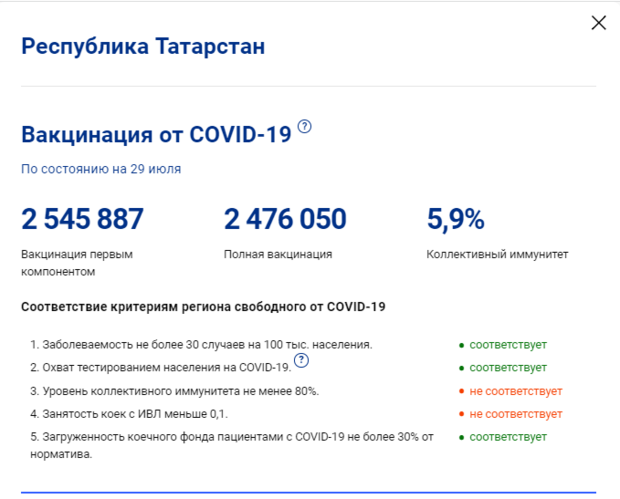Close the Республика Татарстан popup
Image resolution: width=620 pixels, height=499 pixels.
598,23
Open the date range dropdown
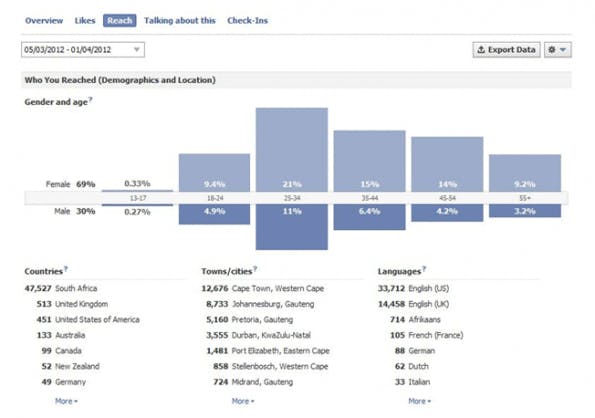 pos(83,50)
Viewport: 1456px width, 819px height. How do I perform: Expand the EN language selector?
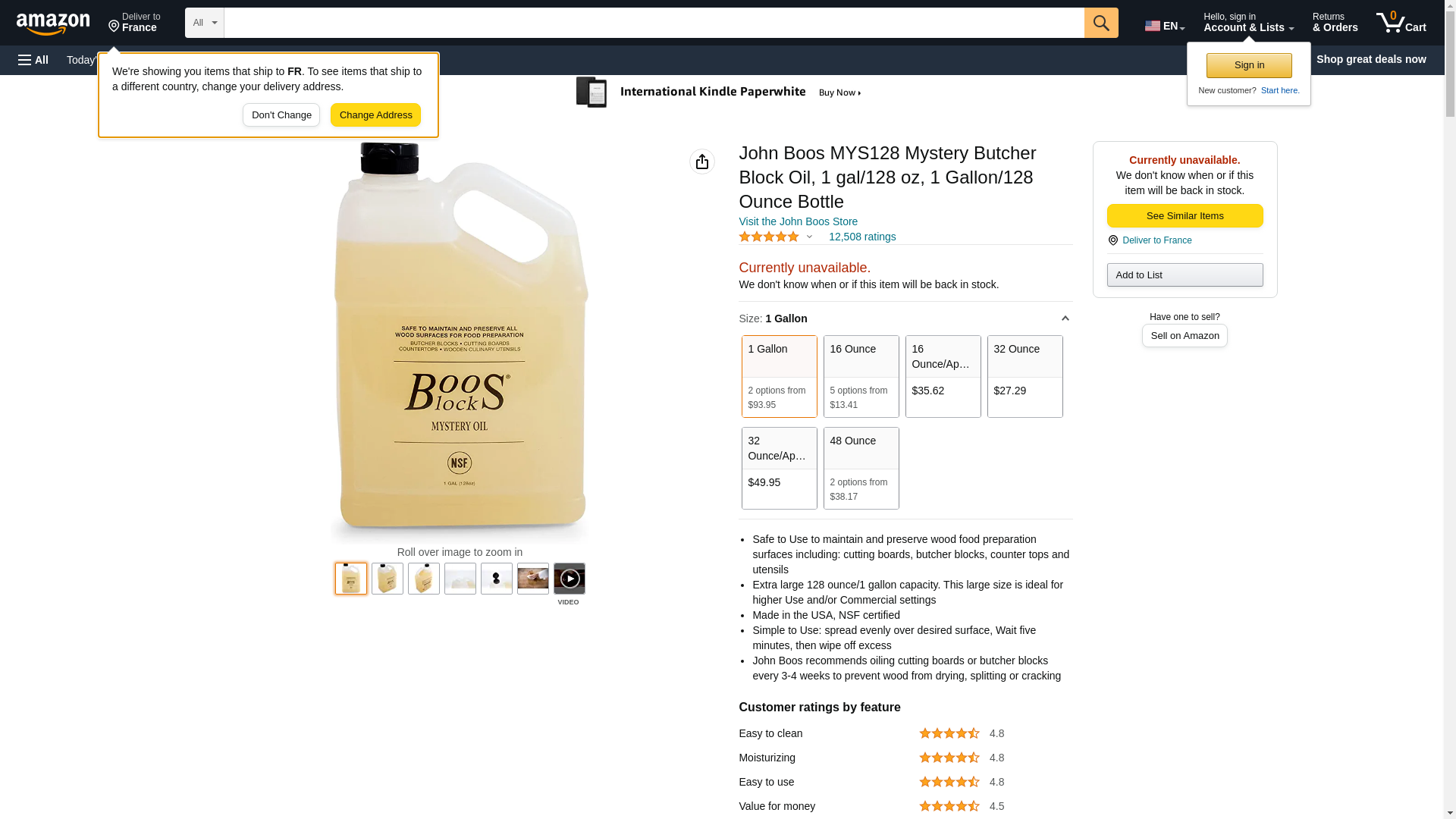[1165, 26]
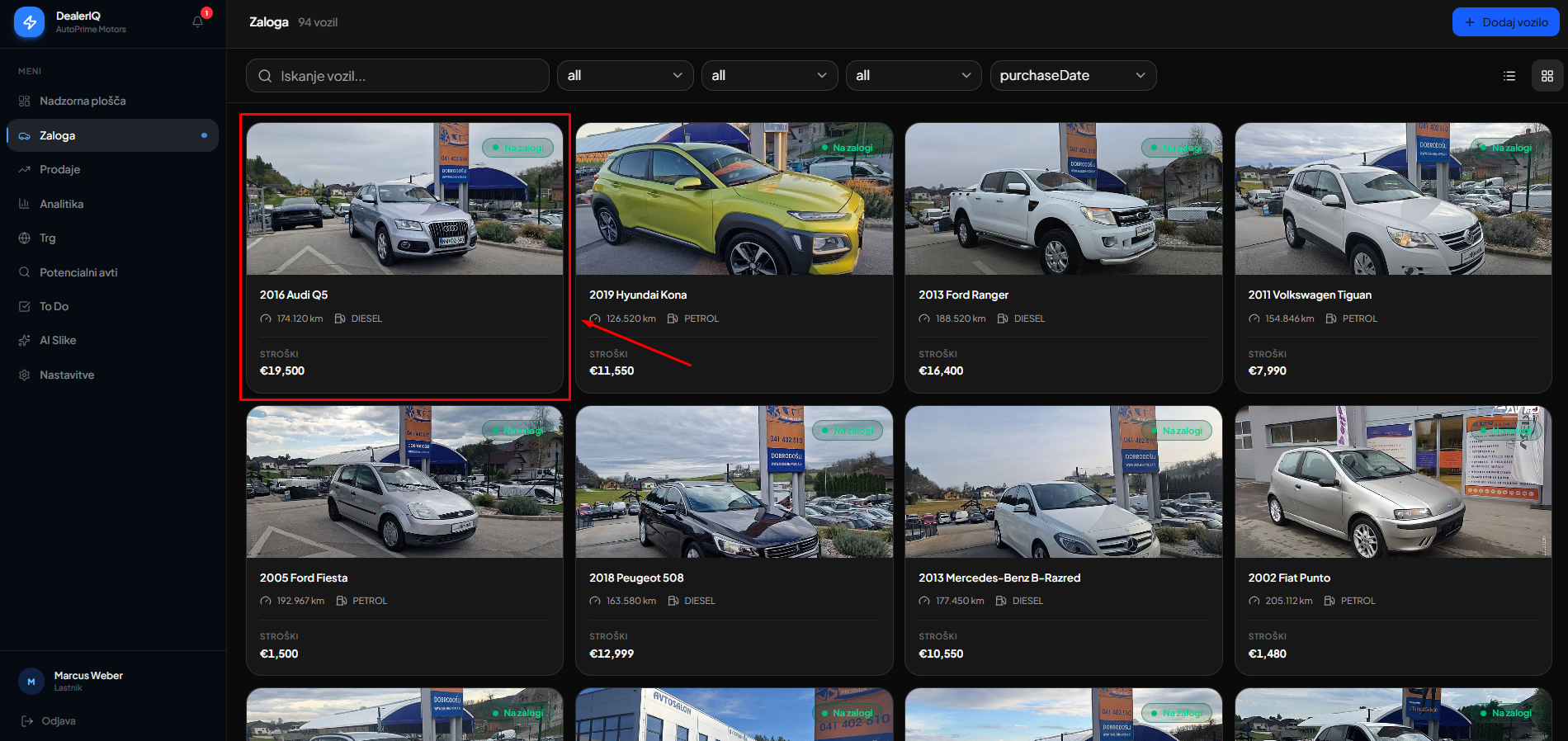
Task: Click Odjava to log out
Action: [x=58, y=720]
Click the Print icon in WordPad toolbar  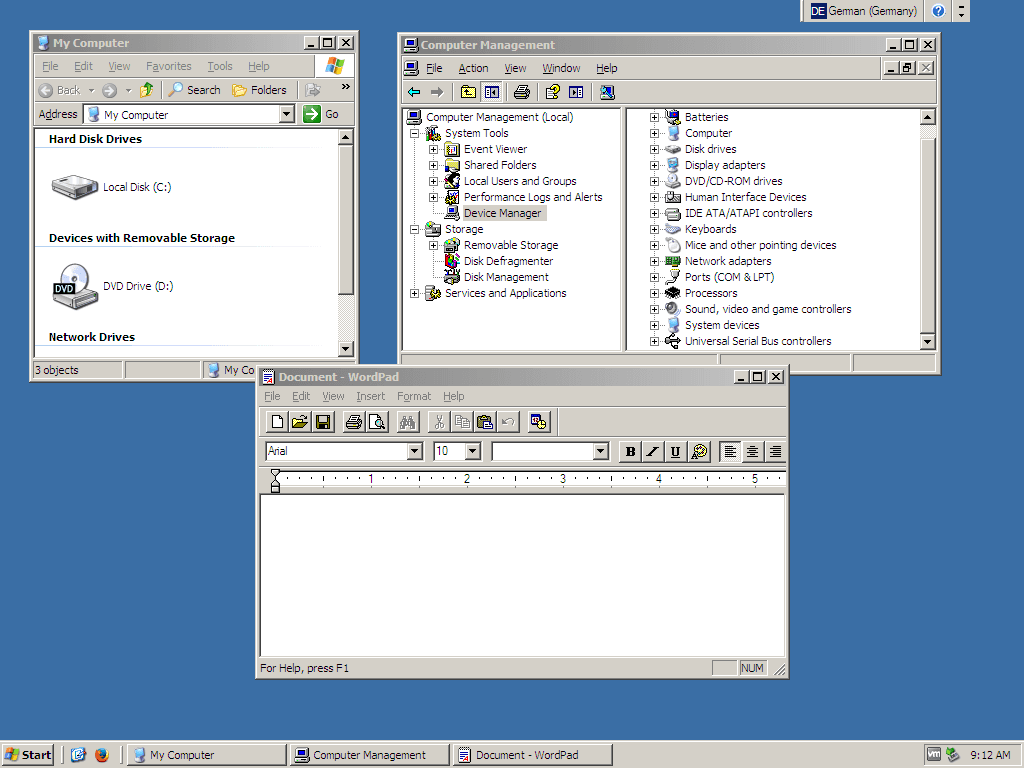coord(353,422)
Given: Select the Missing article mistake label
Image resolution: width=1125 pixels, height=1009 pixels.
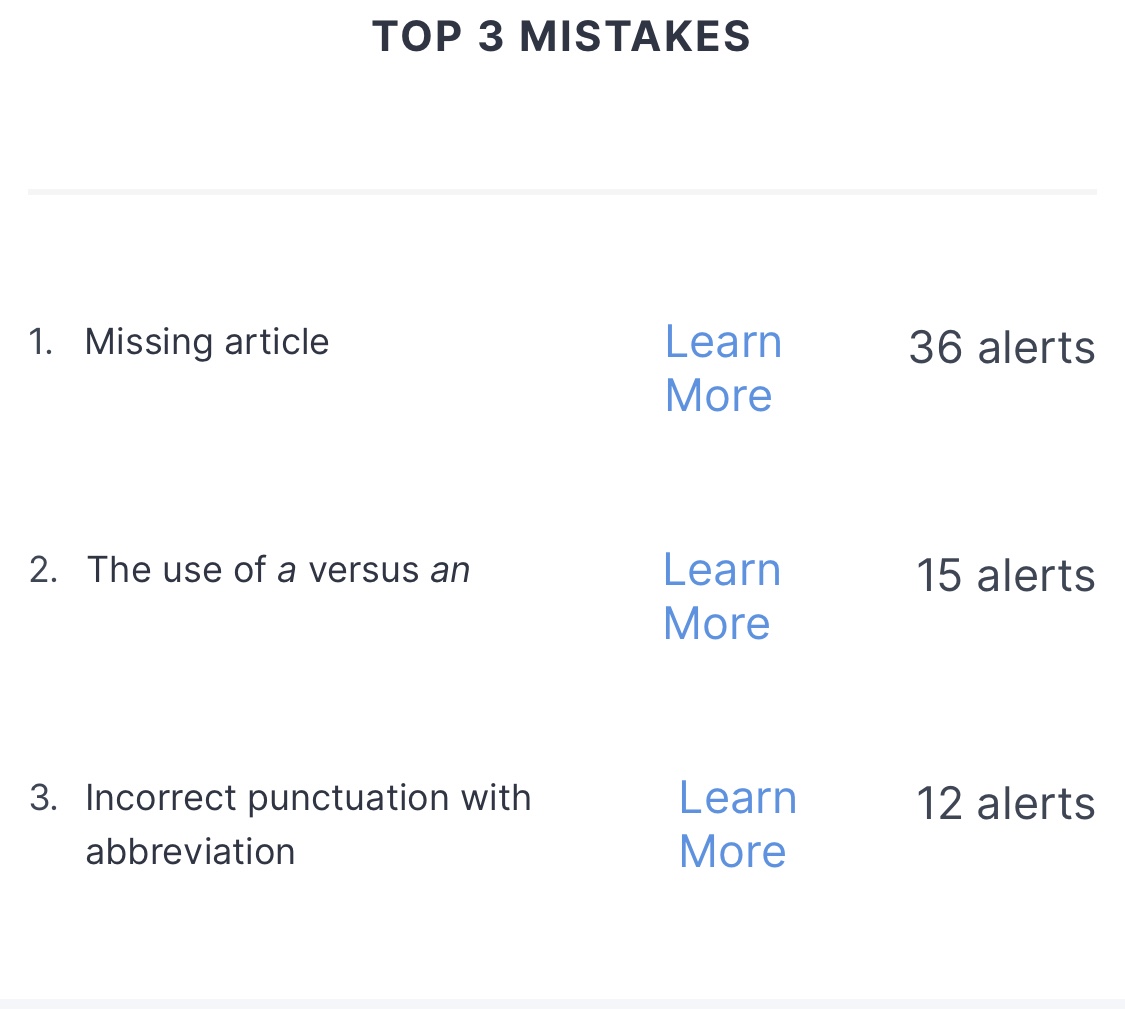Looking at the screenshot, I should pos(206,342).
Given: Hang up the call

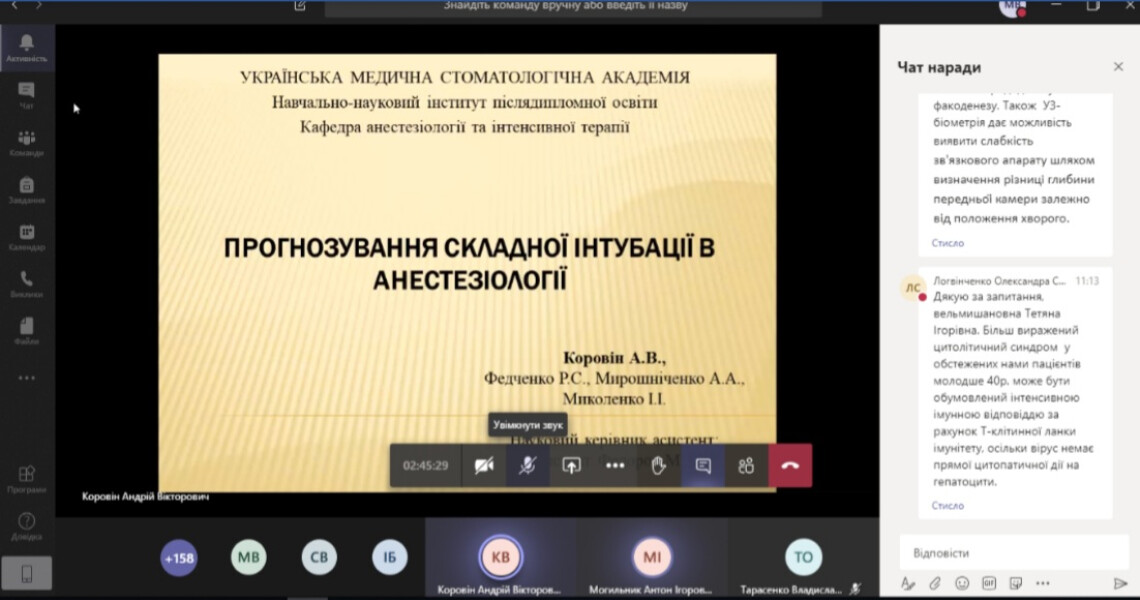Looking at the screenshot, I should [790, 466].
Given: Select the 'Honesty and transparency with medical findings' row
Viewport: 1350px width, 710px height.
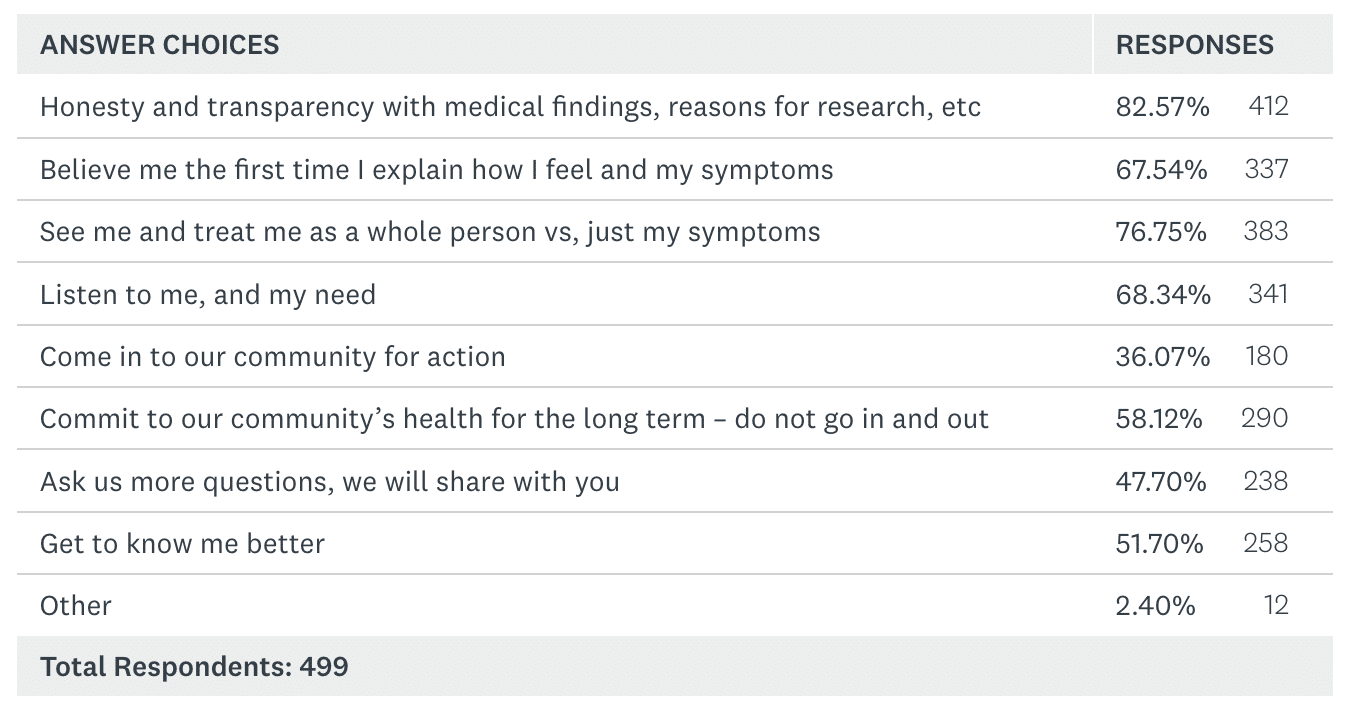Looking at the screenshot, I should pos(510,107).
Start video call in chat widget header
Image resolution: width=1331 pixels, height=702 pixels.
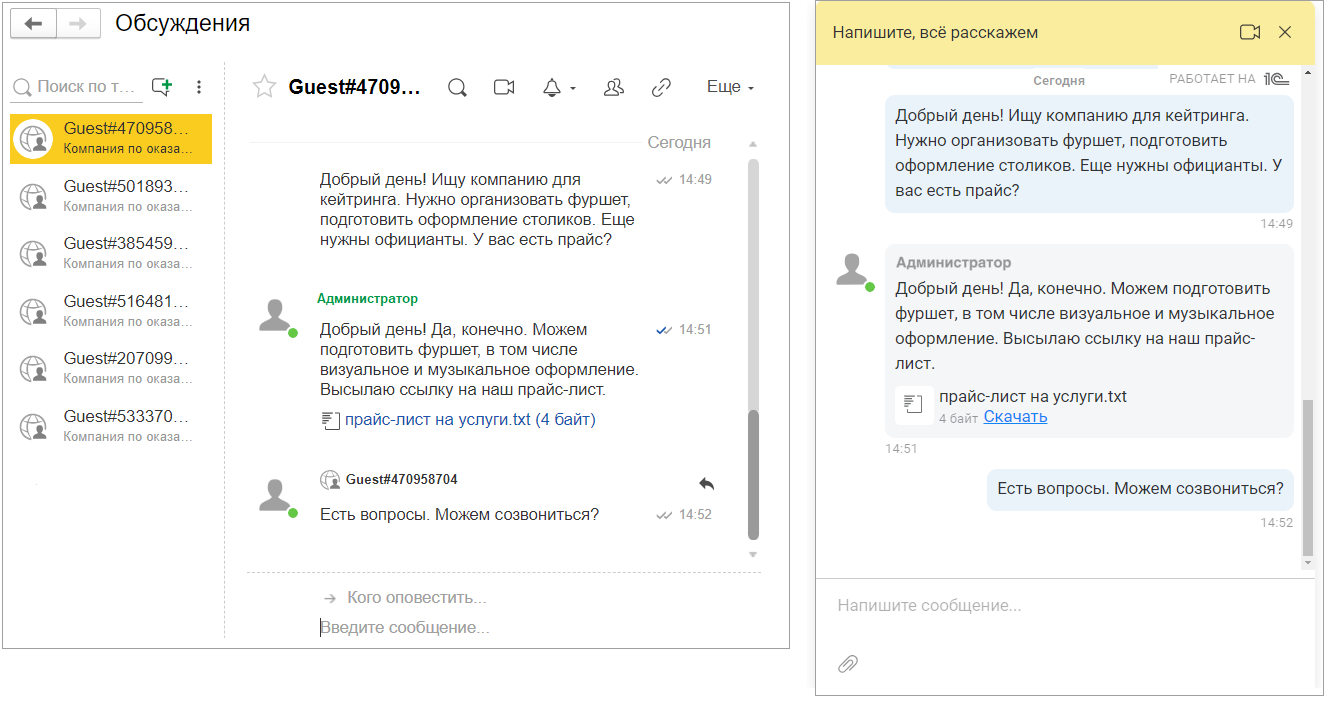(x=1249, y=33)
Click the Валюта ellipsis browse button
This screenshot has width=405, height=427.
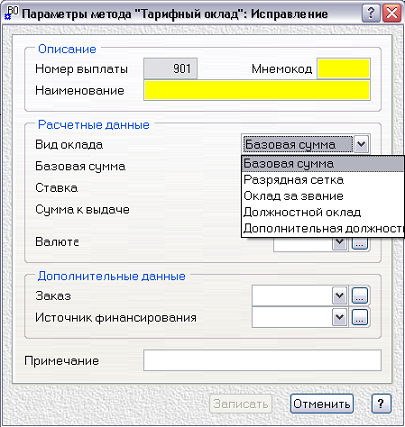coord(360,244)
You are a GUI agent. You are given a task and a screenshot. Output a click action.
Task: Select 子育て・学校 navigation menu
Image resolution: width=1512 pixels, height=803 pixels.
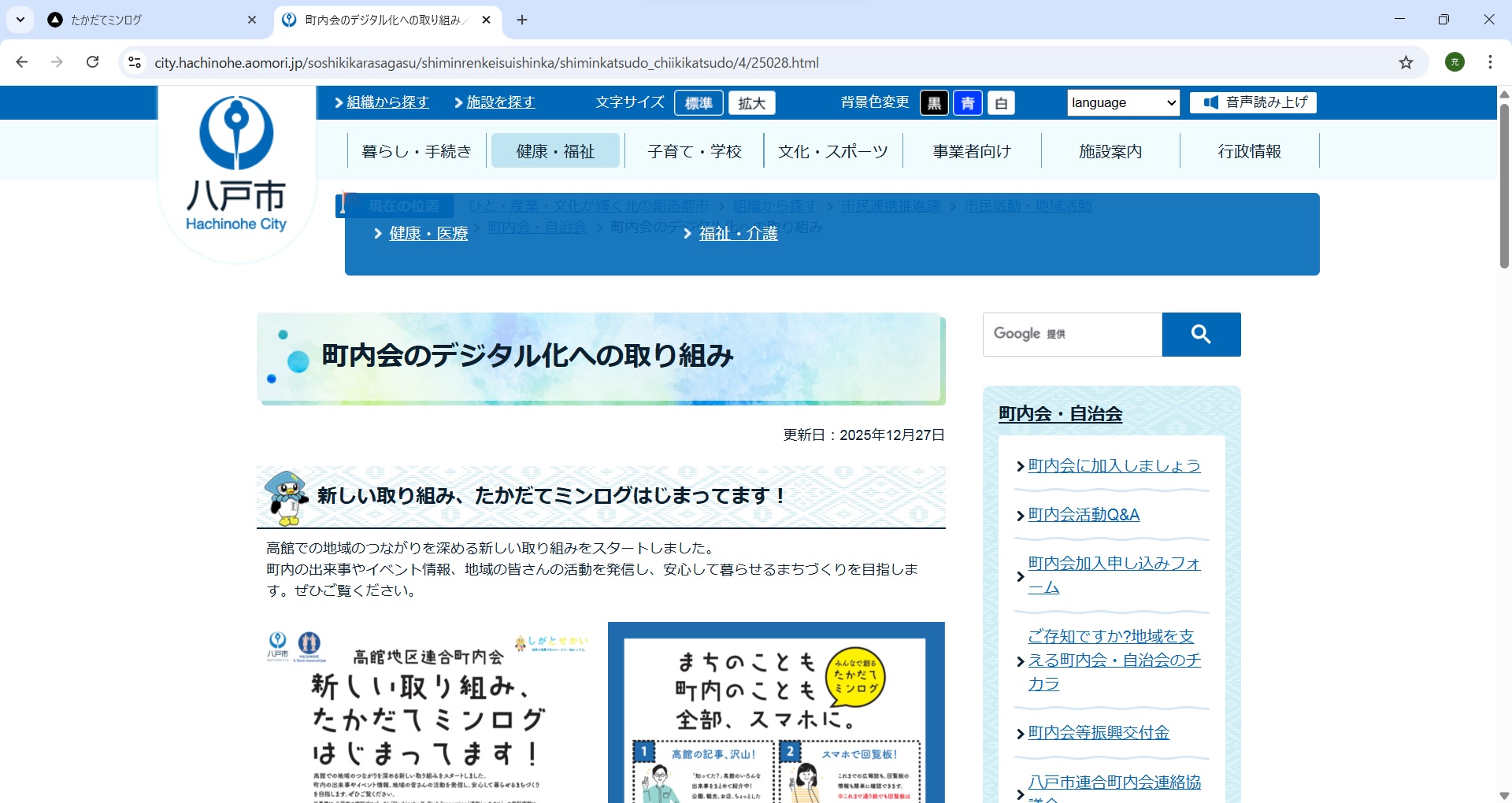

▶ **REQUIREMENT**: Would you transcribe exactly, and only, the lines from the one containing "This screenshot has width=405, height=427." through the last line of the records above, both included, leaving out the pictures?

▶ **RESULT OF THIS TASK**:
This screenshot has width=405, height=427.
coord(360,244)
You are a GUI agent. You are given a task and a screenshot. Output a click action.
Task: Select 子育て・学校 navigation menu
Image resolution: width=1512 pixels, height=803 pixels.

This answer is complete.